How these tensions can descend into violent conflict, and the durability of border towns like Torkham, are the focus of, Border Towns, Markets, and Conflict, a new report from the XCEPT programme. The report examines the unique dynamics at work in six border towns within some of the most intractable conflicts in Asia, the Middle East, and Africa. While these regional conflicts are notorious for their levels of violence and the suffering of the local populations, these border towns highlight the complexity of modern conflicts and the role that continuing cross-border trade can play in providing a modicum of stability.
Borders are about control and security, but also about flows and movement, creating a paradox for governance of conflict-affected regions. Over the past five years, Pakistan has sought to stabilize its border with Afghanistan through a series of overlapping security and governance initiatives. Responding to high levels of militancy and the cross-border flow of weapons and contraband, it has pursued an aggressive counterterrorism strategy while also garrisoning border gates, expanding customs and immigration facilities, and fencing almost all of the 2,600km Afghanistan-Pakistan border.
At the same time, Islamabad has strengthened its rule over its border regions, folding the erstwhile Federally Administered Tribal Areas into the province of Khyber Pakhtunkhwa, and replacing customary practices with state-run governance and judicial systems. Altogether these efforts have shown some success in improving regional governance and security, but the instability that followed the Taliban’s takeover in August has contributed to an increase in violence in the past 12 months.
These dynamics are covered in detail by Azeema Cheema, director of research and strategy at Verso Consulting in Pakistan, in the opening chapter of the new report. While writing about the changing security and trade environment at Torkham, she also highlights the uneven and often negative effects on local communities of Pakistan’s efforts to secure and formalize trade along its border.
In Pakistan and many other cases, national policies threaten local communities in volatile border areas. Expanded border infrastructure, the closing of border bazaars, and limitations on the free movement of laborers across the border damage local livelihoods, leading to clashes with the government and protests over compensation. Afghan communities that rely on cross-border mobility for job opportunities, healthcare, education, and family visits on the Pakistani side of the border have been hit particularly hard.

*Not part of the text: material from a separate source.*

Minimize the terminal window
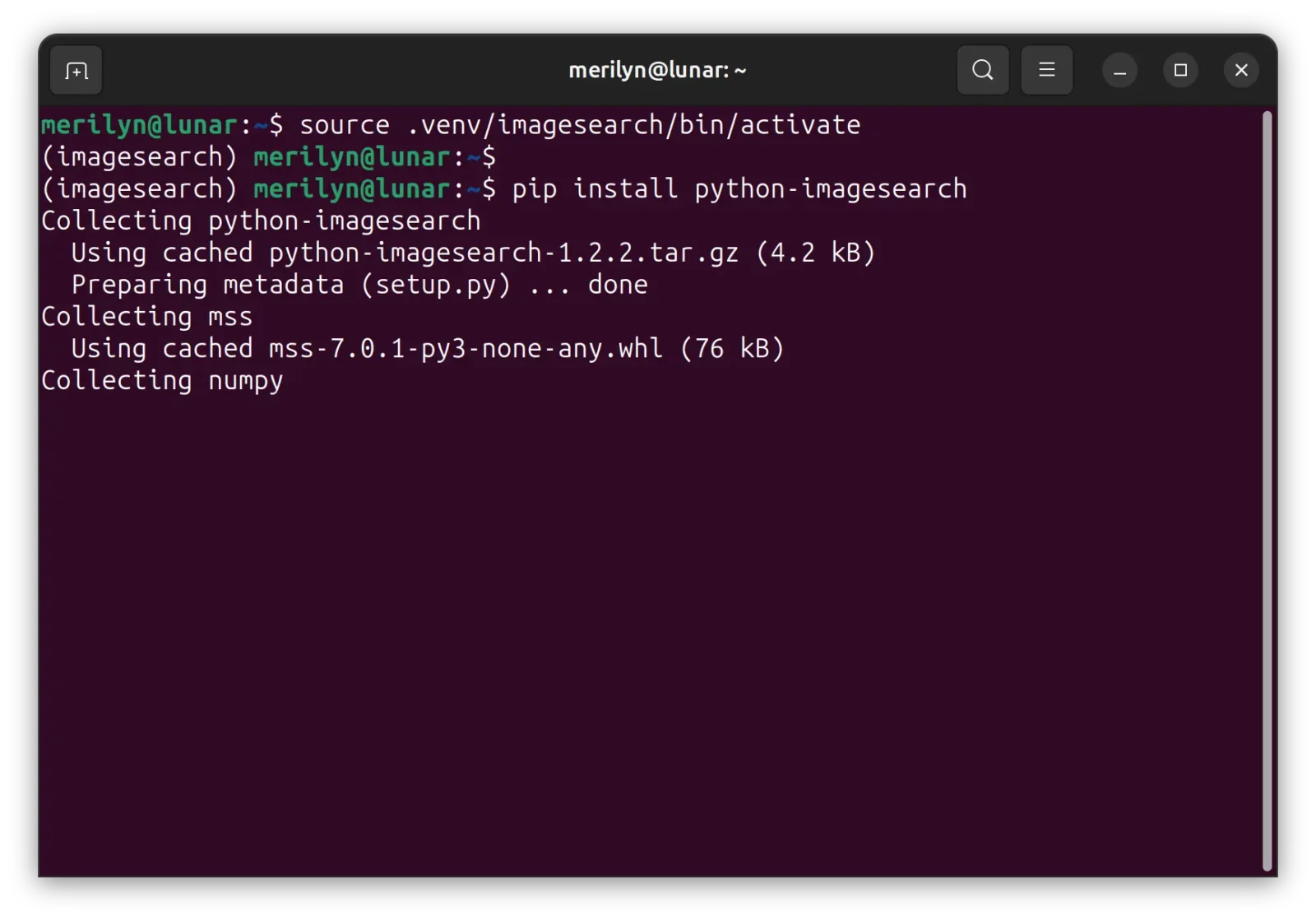 pyautogui.click(x=1119, y=71)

These effects add up to a set of enduring grievances with Islamabad, and feature in the narratives of militant groups who continue to resist the expansion of state control. The paradox, then, is that while Pakistan’s security efforts have sought to stabilize its border, in many areas they have produced the opposite outcome, and are leading in the longer term to an increased risk of instability and violence.

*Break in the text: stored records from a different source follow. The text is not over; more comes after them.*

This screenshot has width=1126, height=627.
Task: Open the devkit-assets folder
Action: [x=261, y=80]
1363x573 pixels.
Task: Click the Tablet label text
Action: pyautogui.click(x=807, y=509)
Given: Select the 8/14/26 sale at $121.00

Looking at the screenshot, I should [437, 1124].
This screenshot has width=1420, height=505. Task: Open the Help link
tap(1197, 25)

Similar trends are observable along the Myanmar-Thailand border in the town of Shwe Kokko, featured in the final chapter of the report, where a new commercial development consisting of a hotel and casino complex is being built in the jungle by the Karen Border Guard Force (BGF), a local militia group that is a key ally of the Myanmar army. In an area that has experienced decades of conflict, a long-running, informal pact has allowed the army to extend its control over locally contested territory while offering the BGF nearly free rein on illicit economic activity, including gambling and smuggling.
While this arrangement benefits armed elites, author Naw Betty Han highlights the marginalization and violence experienced by local populations—a situation that has deteriorated since the military takeover in February 2021 with growing allegations of human trafficking and sexual exploitation. At the same time, the BGF has been at the frontlines of the new cycle of conflict, fighting alongside the Myanmar army against prodemocracy armed groups based in the border area.
Situations like those in Torkham and Shwe Kokko, where trade, conflict, and state intervention interact, can also be found in the report’s other four chapters, which cover Makha in Yemen; Sarmada, Syria; and Maiwut and the Northern Bahr el-Ghazal region in South Sudan. Together they point to the complexity of conflict-affected border regions and the perverse effects on local populations caught in the middle.
One highlight of the report is that it champions the voices of local populations: seven of the eight authors are nationals of the countries they write about, and all six case studies involve on-the-ground research and insights. Working with local researchers is a core component of the project, and the report emphasizes the importance of this approach for building a more complete understanding of the causes and consequences of conflict. Engaging local residents, who live in and intimately understand these conflict zones, is an essential strategy for achieving equitable development in conflict-affected border areas.